As the signer, there are other ways you could determine that the caller is
authorized to use the number. For example, you could solicit some documentation
from them (like an invoice from their RespOrg and/or service provider) and you
could call the number and verify that your caller answers. The regulations
(today) do not specify exactly how you “know” so you (as the signer) need to
act in the spirit of the rules.

 

This problem is not unique to toll-free numbers. I might have a geographic
number that I obtain from provider A (and that’s how I get inbound calls to the
number), but I make outbound calls from that number via providers B and C for
redundancy and cost reasons.

 

Bear in mind that providers can set their own rules for what calls they will
accept and what attestations they will assign, and those rules can be more
restrictive than what might be dictated by regulation.
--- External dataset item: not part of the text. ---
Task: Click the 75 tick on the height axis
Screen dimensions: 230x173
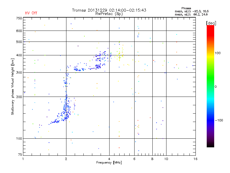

For example, a provider
might say “I will only assign A-level attestation to calls that use calling
numbers assigned by me.” That’s their prerogative.  In fact, a provider might
say: “I will only accept calls that use calling numbers assigned by me. Those
calls will get A-level attestation. I will reject all other calls.” There are
no rules (to my knowledge) that prohibit providers from setting these kinds of
rules.

 

From: VoiceOps <voiceops-bounces at voiceops.org> On Behalf Of Ivan Kovacevic via
VoiceOps
Sent: Friday, July 7, 2023 7:27 AM
To: Voice Ops <voiceops at voiceops.org>
Subject: Re: [VoiceOps] STIR/SHAKEN warning!

 

Hopefully on-topic. How are you handling TFN atestations?  

 

Although a part of NANP - it's a different technology at the network level in
terms of chain of authority and routing.

 

RespOrg manages the number, but can provision and use many carriers to make
outbound calls using the TFN Caller ID (and to receive inbound calls via the
same TFN)... RespOrgs is not necessarily a carrier - who and how checks that
RespOrg has the authority in case of delegated attestation. I may be
overcomplicating it in my mind.. but it doesn't feel like the regulation maps
1-to-1 over to TFNs... Just wondering what everyone's experience is.